Date   : Thu, 24 Jun 1993 09:54:47 BST
From   : matthew@... (Matthew Sweet)
Subject: Re: Unrolling loops & fast routines

Mik,

You wrote:
>  Great, now I'm no expert in this area, so could someone please send me
>the above code set up to work anywhere in memory. (Dave mentioned something
>about page boundaries earlier?). The destination will always be the screen
>display RAM (yes, I'm shifting MODE 7 screens) so &7C00 to &7FFF. The source
>address could potentially be anywhere as it is just DIMed in BASIC.

Mik,

The only way to get the routine as fast as the above is to use it to
copy from and to page aligned buffers.
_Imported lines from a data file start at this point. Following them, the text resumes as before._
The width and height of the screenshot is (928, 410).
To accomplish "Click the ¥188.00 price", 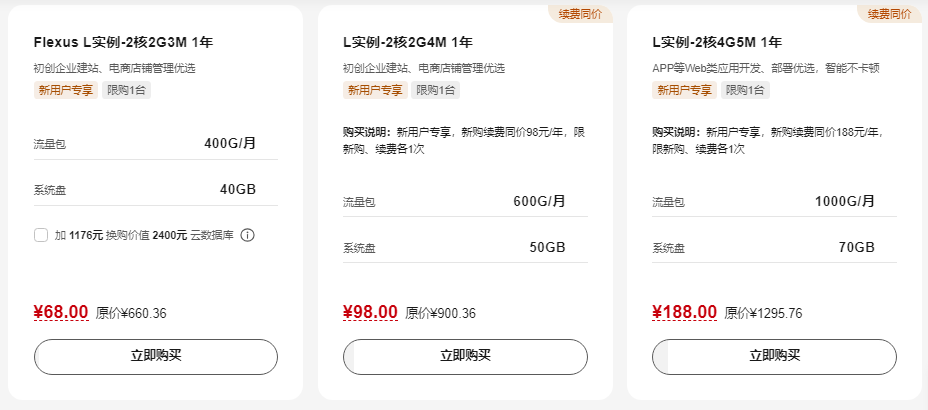I will pos(684,312).
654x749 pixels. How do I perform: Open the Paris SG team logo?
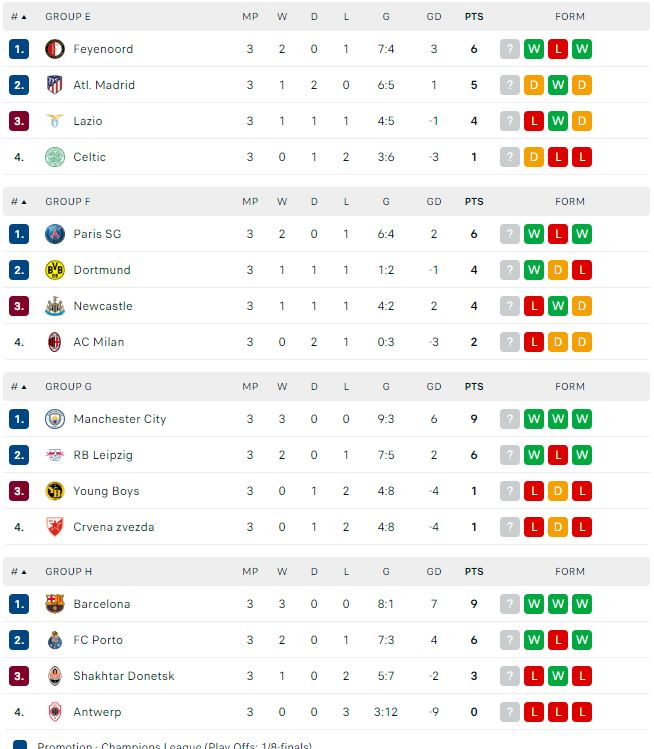[55, 234]
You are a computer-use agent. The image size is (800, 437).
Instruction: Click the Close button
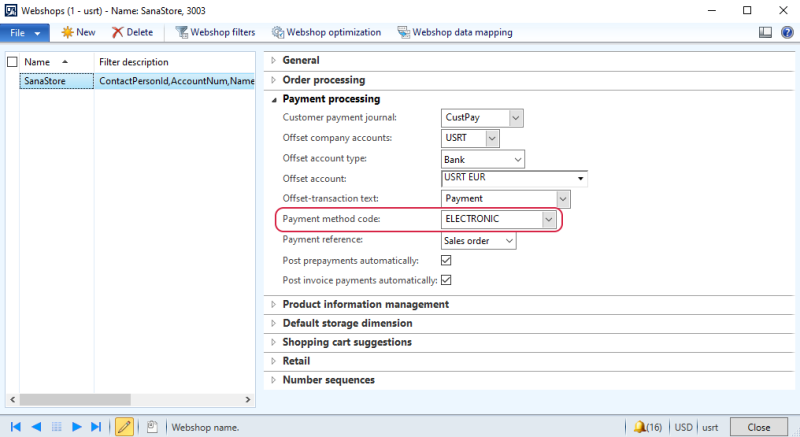coord(758,427)
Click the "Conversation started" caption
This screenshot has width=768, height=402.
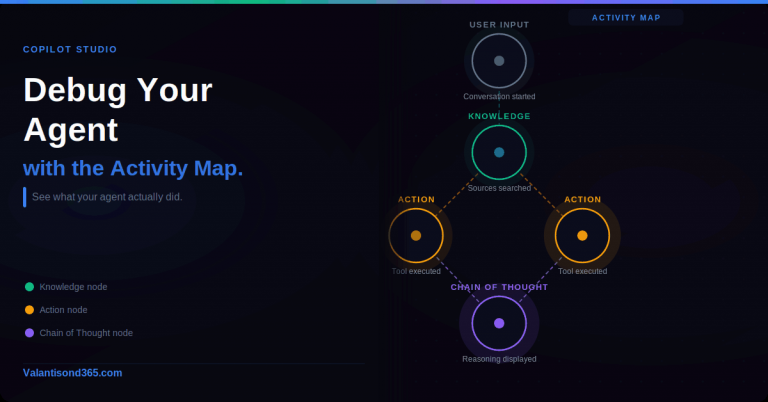[499, 97]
The easiest way to guarantee
that you can do this is to DIM more memory than you need, and use
another variable as your base:

DIM BufferSpace% &4ff
BufferStart%=(BufferSpace%+&ff) AND &100

If you _always_ want to copy from the same buffer to screen memory,
then the preamble at the start of the routine can be reduced, making
the code:

copy_buffer_to_screen:
       ldx #0
.loop  lda BufferStart%,X
       sta &7c00,X
       lda (BufferStart%+&100),X
       sta &7d00,X
       lda (BufferStart%+&200),X
       sta &7e00,X
       lda (BufferStart%+&300),X
       sta &7f00,X
       inx
       bne loop
       rts

This code fragment is 30 bytes long, and contains no absolute jumps,
therefore you should be able to assemble it starting at BufferSpace%,
and relocate it to BufferStart%+&400 if BufferStart%-BufferSpace% < 30.

Note:
1      Your code will not work if you are using a second processor.
2      Your code will give strange results if the screen has H/W
       scrolled since the last time the screen was cleared.

Hope that this has been helpful!

Matthew